La technologie est un facteur déterminant de la politique mondiale future. La compétition entre les États pour les technologies stratégiques ne fera que s'intensifier, pas s'affaiblir. Cependant, la supériorité technologique ne détermine pas directement l'hégémonie. Le contexte dans lequel la technologie est utilisée militairement, économiquement et socialement est très important.
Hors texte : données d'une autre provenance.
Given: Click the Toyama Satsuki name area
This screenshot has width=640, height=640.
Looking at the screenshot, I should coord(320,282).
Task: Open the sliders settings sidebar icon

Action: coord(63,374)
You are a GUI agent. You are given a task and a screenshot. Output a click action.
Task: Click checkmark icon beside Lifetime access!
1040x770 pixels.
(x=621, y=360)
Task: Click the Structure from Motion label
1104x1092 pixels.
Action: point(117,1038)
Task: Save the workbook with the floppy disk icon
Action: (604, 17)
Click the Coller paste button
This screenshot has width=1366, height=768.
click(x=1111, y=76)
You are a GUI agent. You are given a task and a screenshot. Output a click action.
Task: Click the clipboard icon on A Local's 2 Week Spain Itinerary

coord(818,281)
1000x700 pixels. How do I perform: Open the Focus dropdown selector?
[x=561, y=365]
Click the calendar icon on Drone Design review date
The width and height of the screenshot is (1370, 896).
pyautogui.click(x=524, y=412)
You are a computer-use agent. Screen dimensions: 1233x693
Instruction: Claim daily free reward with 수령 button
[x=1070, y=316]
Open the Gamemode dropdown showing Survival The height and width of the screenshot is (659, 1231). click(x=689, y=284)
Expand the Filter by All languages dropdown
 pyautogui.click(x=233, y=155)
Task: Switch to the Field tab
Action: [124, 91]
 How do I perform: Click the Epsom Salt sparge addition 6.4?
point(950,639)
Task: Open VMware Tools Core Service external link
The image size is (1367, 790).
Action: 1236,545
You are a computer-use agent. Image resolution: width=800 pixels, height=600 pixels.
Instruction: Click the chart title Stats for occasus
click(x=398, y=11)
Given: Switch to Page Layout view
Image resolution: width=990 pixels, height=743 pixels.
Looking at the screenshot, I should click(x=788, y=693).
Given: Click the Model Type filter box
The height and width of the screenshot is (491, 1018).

Et le développement technologique ne changera pas le cadre fondamental des relations internationales, qui est la structure anarchique et la compétition. Les États ne changeront pas. Bien qu'une compétition technologique acharnée soit en cours, une coopération entre les grandes puissances est absolument nécessaire sur des questions telles que le changement climatique et les défis civilisationnels de l'IA. Et la diplomatie des pays de taille intermédiaire est nécessaire pour que la compétition technologique entre les grandes puissances se déroule dans le cadre des normes. Ce sont les messages que je souhaite transmettre.
*Ce texte est une traduction par IA d'un original rédigé en coréen. Certaines traductions ou nuances peuvent être inexactes.